In a bowl, mix together the ingredients for the blue cheese dressing. Set in the fridge until ready to use.
Thinly slice russet potatoes and place in an ice and water bath. Let these soak for at least an hour.
Preheat your fire to medium high temperature (around 325-350F). Add a covered skillet or dutch oven with avocado oil to heat up for 2 minutes.
Add your chicken breast, salt, pepper, garlic, Primal Kitchen Buffalo Sauce and chicken stock to the dutch oven. Mix around thoroughly so that the sauce and seasoning are blended.
Cover the dutch oven and keep on a low simmer for 3-4 hours or until the chicken is fork tender. Flip the chicken halfway through for even cooking.
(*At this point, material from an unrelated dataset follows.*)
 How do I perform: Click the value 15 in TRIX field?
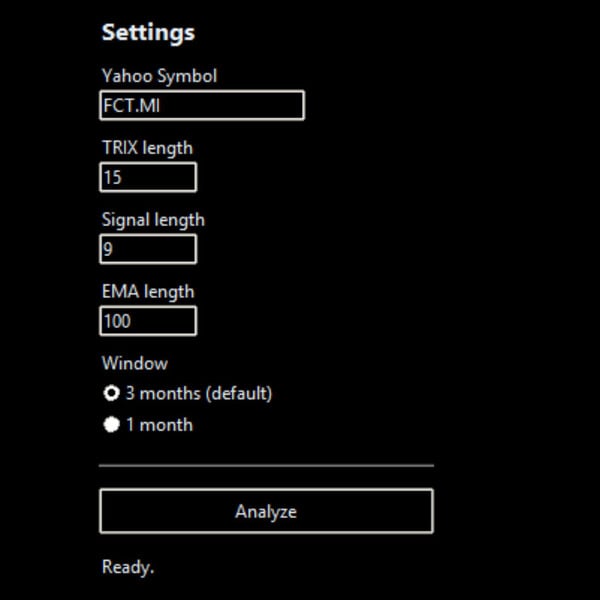point(112,177)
Once the chicken is done, shred it up and add to another bowl to keep warm. Wash and clean your dutch oven, then place back over the fire.
Add the frying oil to your dutch oven. Carefully increase your fire to high heat (around 400F). Bring your oil up to 350-375F.
Drain the sliced potatoes and carefully add them individually to the oil in 3-4 batches as to not overcrowd the skillet.
Cook for 8-10 minutes or until they are golden brown. Make sure to flip half way through.
Once the chips are done, pull them out and let them cool. Finish up all the chips and then toss in the garlic salt.
Begin building your plate with a layer of chips, shredded chicken, drizzle of blue cheese dressing, drizzle of Primal Kitchen Buffalo Sauce, crumbled blue cheese, sliced cherry tomatoes and chopped scallions. Serve and enjoy!